[Instructions to follow]
Please answer from the Paleo diet text below: why does it say the diet is not suitable for children?

[Text for analysis]
----
Q I’ve heard a lot about the Paleo diet and as I am very interested in reducing the amount of processed foods and grain based meals my family eats, we are considering following this diet. From what I read it seems to be a back-to-basics type of eating. Is a Paleo diet safe for children? My kids are aged seven and nine.

A The Paleo diet is one of the most fashionable diets around at the moment. It is also known as the ‘caveman diet’ and is based on cutting out processed foods, starchy foods like bread and potatoes and eating more meat, vegetables and fruit.
As fad diets go, it is not the worst but there are some good and bad sides to it. Reducing the amount of processed foods we eat is always a good idea and by doing that you will usually reduce the amount of fat, salt and sugar you eat, which is a good thing! The problem with the Paleo diet is that it also cuts out dairy (on the basis that cavemen didn’t drink milk) and this means that the diet is very low in calcium. For this reason it is really not suitable for children who do need a lot of calcium for growing bones. How did cavemen manage without dairy? They ate a lot more food than we do (up to 10,000 calories per day compared to the 2,000 most of us eat). By eating that amount of food they were able to pick up just enough calcium from green vegetables and seeds. To put it in perspective, you would need to eat 16 servings of broccoli a day to get all the calcium you need. This is easier to do if you eat 10,000 calories per day rather than 2,000.
----
[Information provided]
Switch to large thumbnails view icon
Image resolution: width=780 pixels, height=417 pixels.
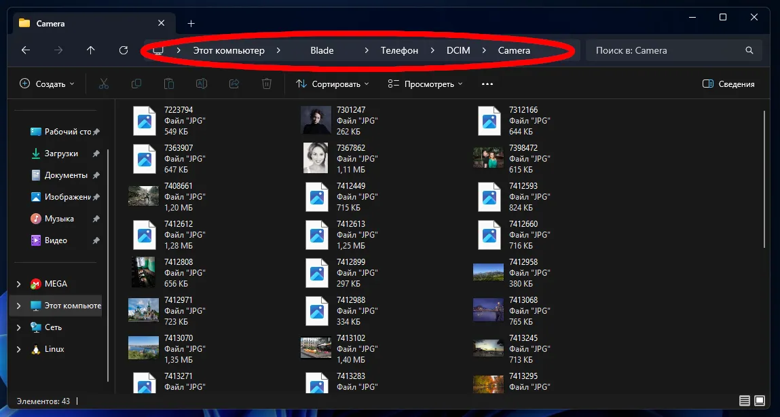pos(760,401)
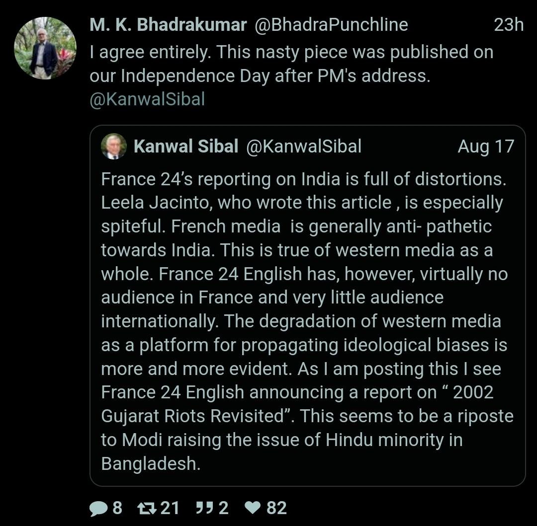Retweet using the retweet arrows icon
Screen dimensions: 537x526
click(x=147, y=508)
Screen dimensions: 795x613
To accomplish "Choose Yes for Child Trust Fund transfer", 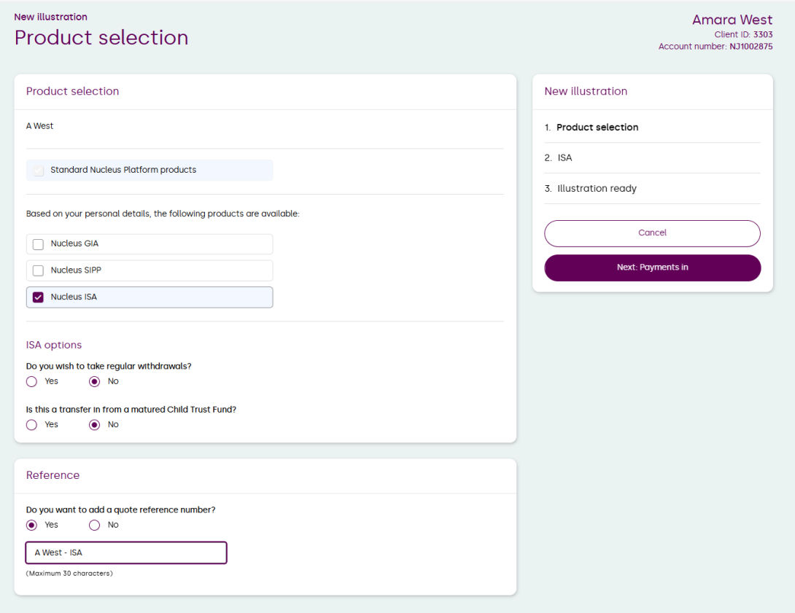I will 31,425.
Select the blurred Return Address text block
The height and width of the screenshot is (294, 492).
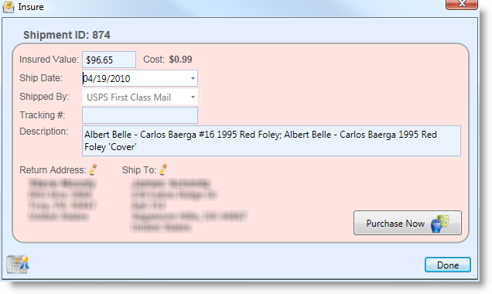62,200
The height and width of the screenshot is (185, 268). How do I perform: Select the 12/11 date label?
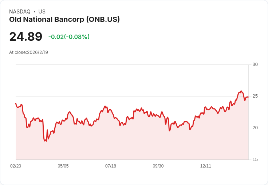point(206,166)
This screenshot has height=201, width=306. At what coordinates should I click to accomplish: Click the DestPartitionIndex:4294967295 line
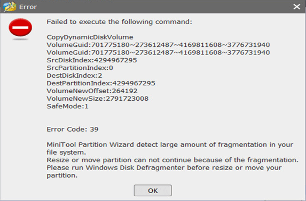[101, 83]
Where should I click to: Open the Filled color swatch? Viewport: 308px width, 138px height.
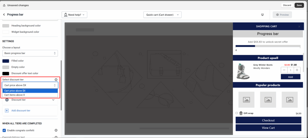(x=6, y=61)
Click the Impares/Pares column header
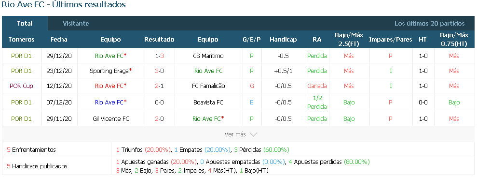The width and height of the screenshot is (477, 177). point(391,39)

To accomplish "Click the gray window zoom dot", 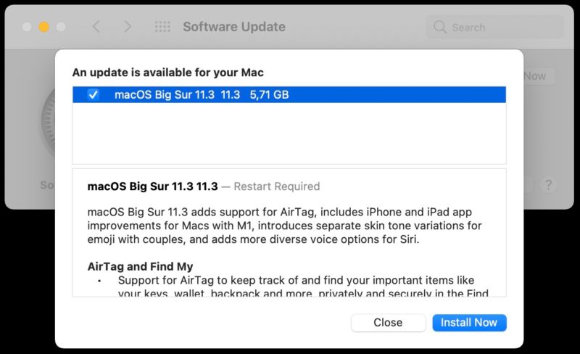I will (x=61, y=27).
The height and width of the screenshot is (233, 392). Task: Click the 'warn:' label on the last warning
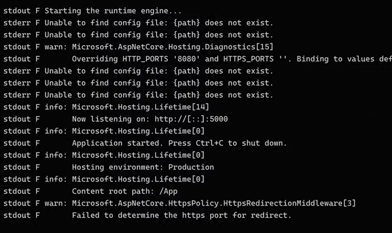[56, 203]
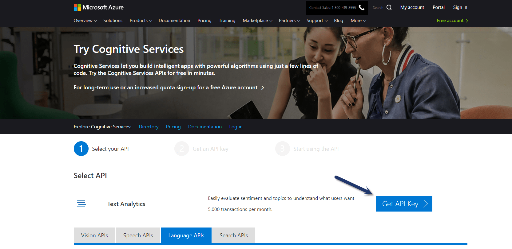The image size is (512, 249).
Task: Click Sign In at top right
Action: (460, 7)
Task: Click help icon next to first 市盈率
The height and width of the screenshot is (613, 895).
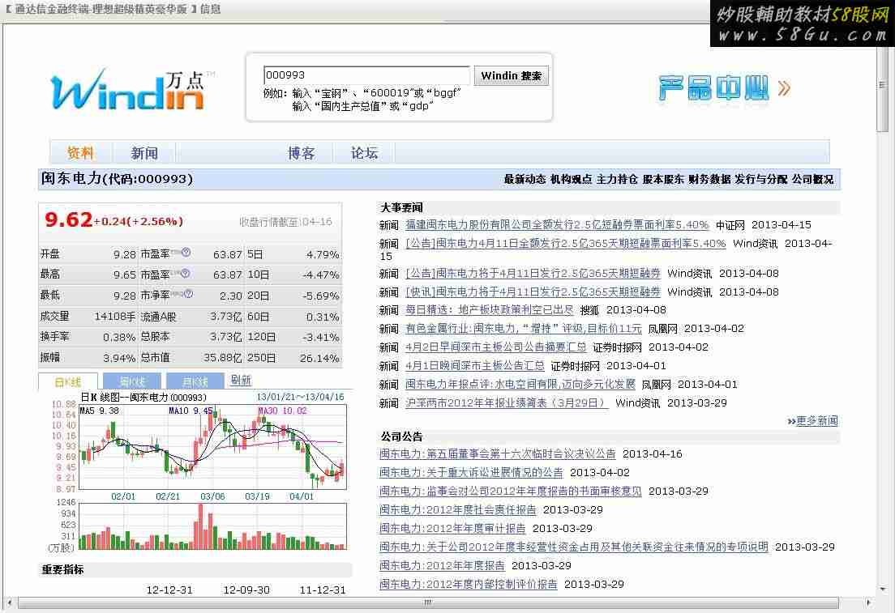Action: coord(186,252)
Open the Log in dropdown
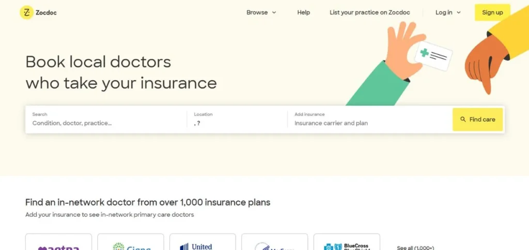Image resolution: width=529 pixels, height=250 pixels. 448,12
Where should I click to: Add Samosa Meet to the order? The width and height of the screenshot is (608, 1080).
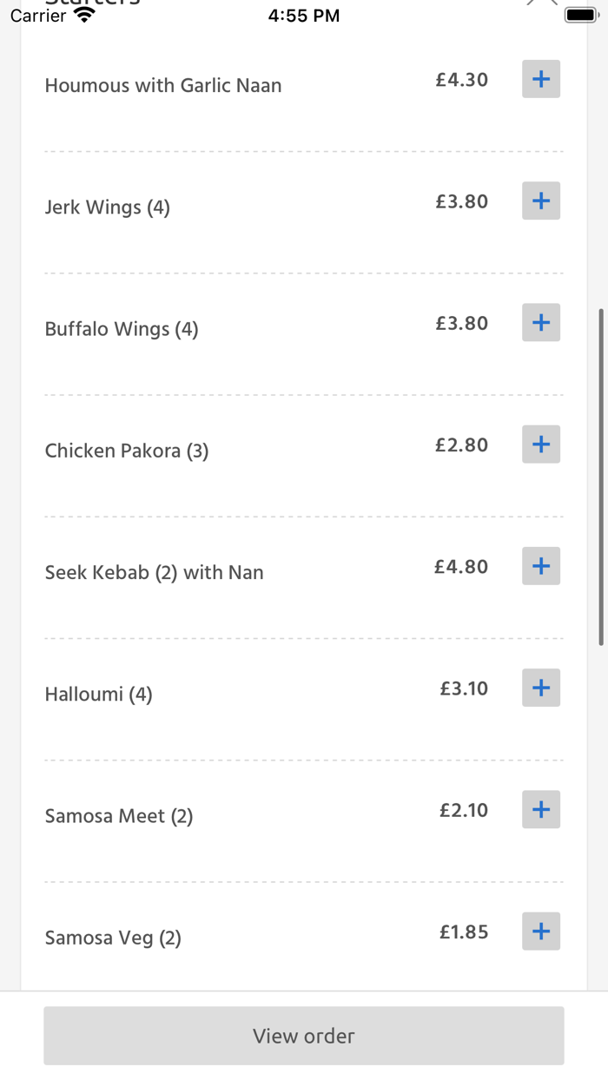[x=540, y=809]
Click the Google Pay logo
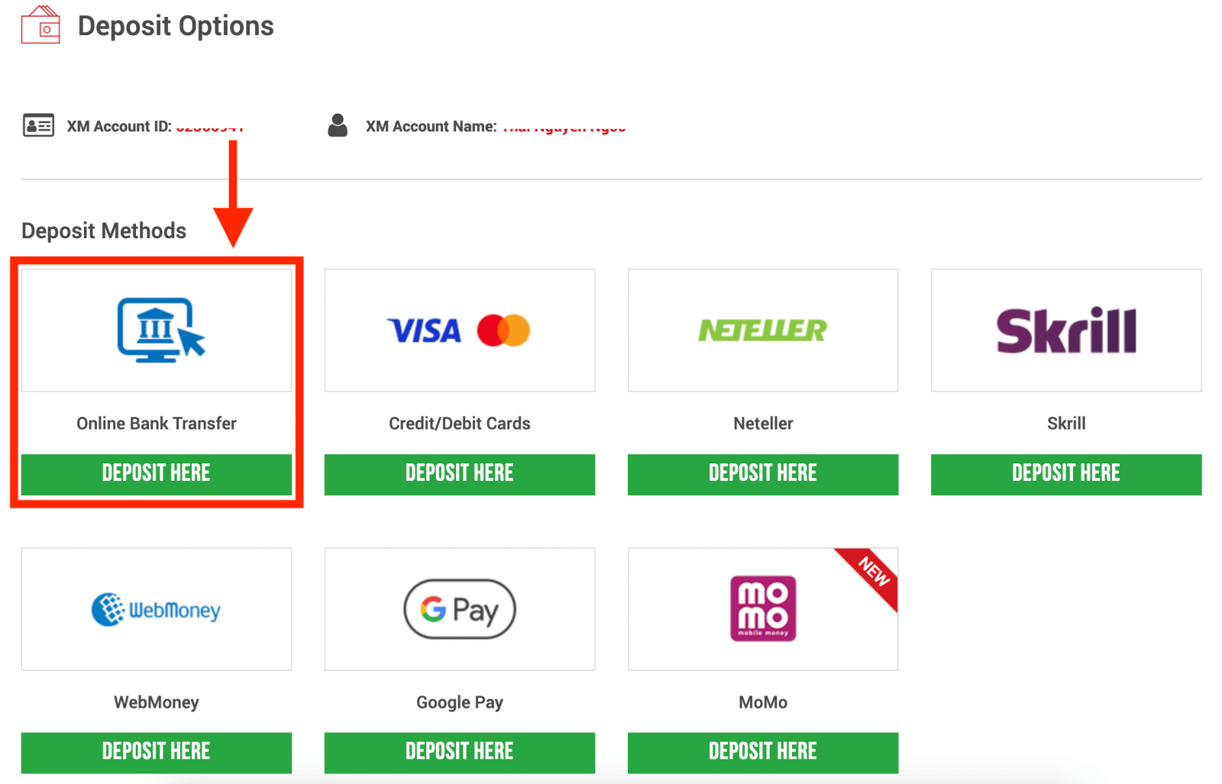Image resolution: width=1222 pixels, height=784 pixels. click(458, 609)
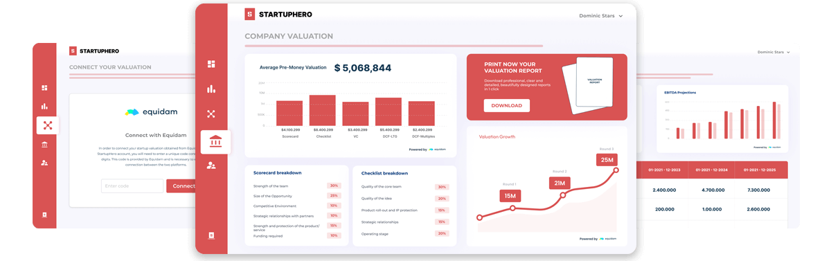This screenshot has height=261, width=831.
Task: Open bank icon in left window sidebar
Action: pyautogui.click(x=44, y=145)
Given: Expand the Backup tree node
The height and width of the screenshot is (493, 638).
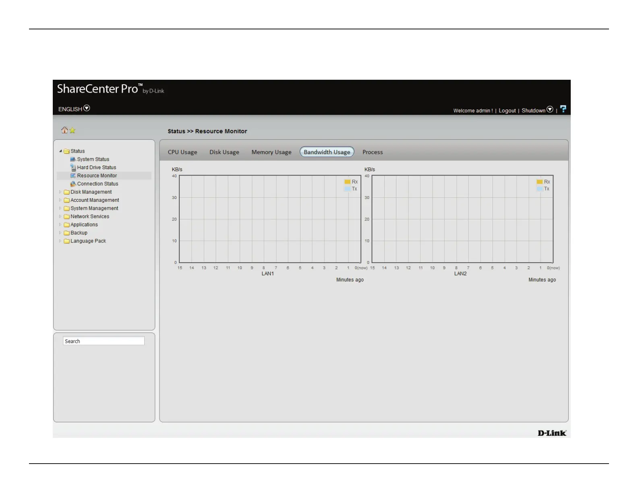Looking at the screenshot, I should click(60, 233).
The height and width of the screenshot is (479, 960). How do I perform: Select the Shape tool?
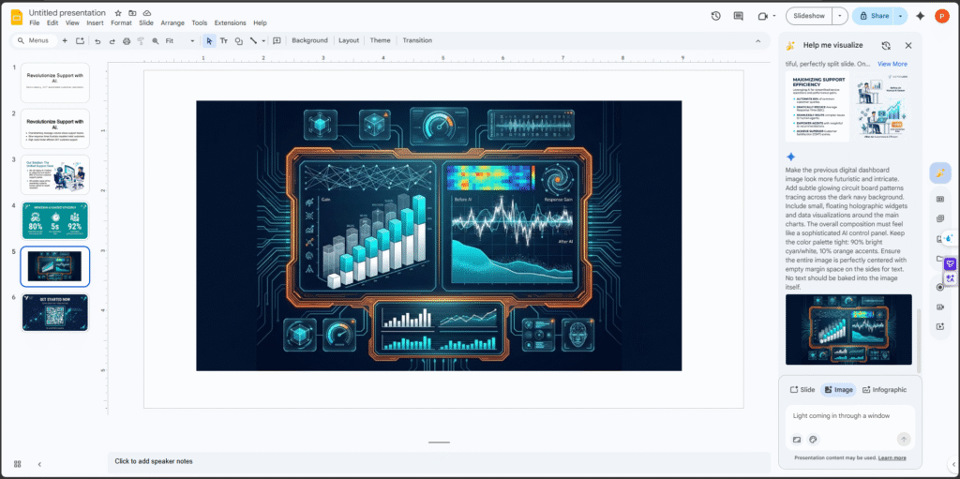point(239,41)
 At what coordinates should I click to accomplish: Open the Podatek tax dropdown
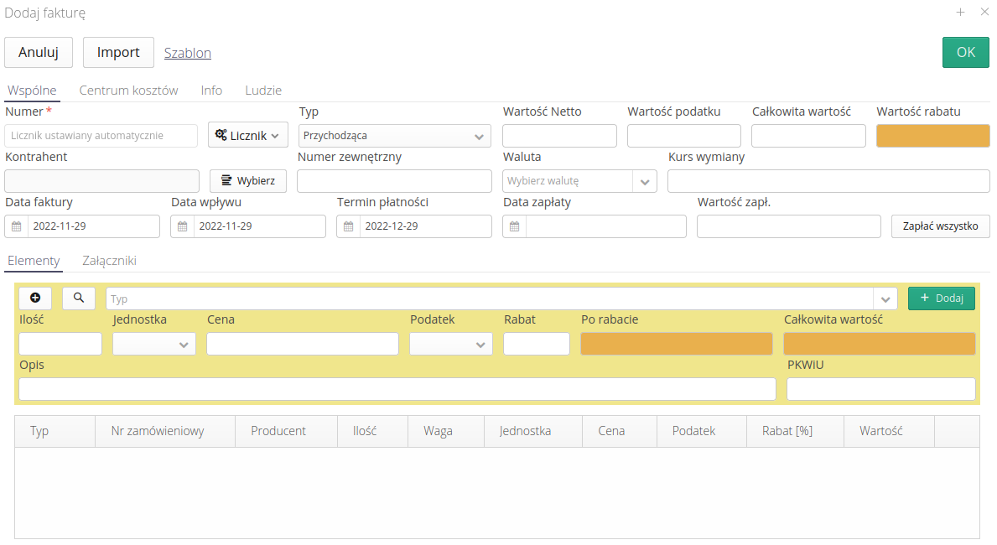480,345
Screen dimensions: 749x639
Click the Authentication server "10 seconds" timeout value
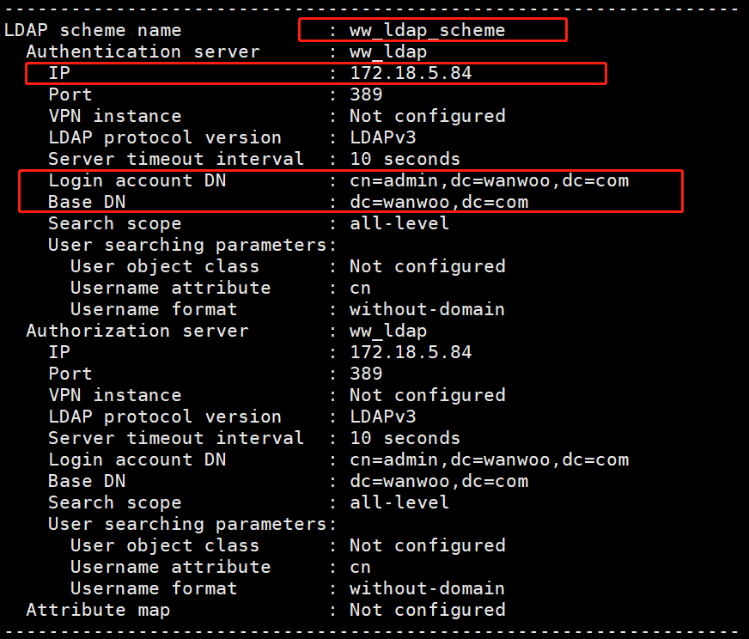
----
[Written answer]
It cuts out dairy, so it is very low in calcium, which children need a lot of for growing bones.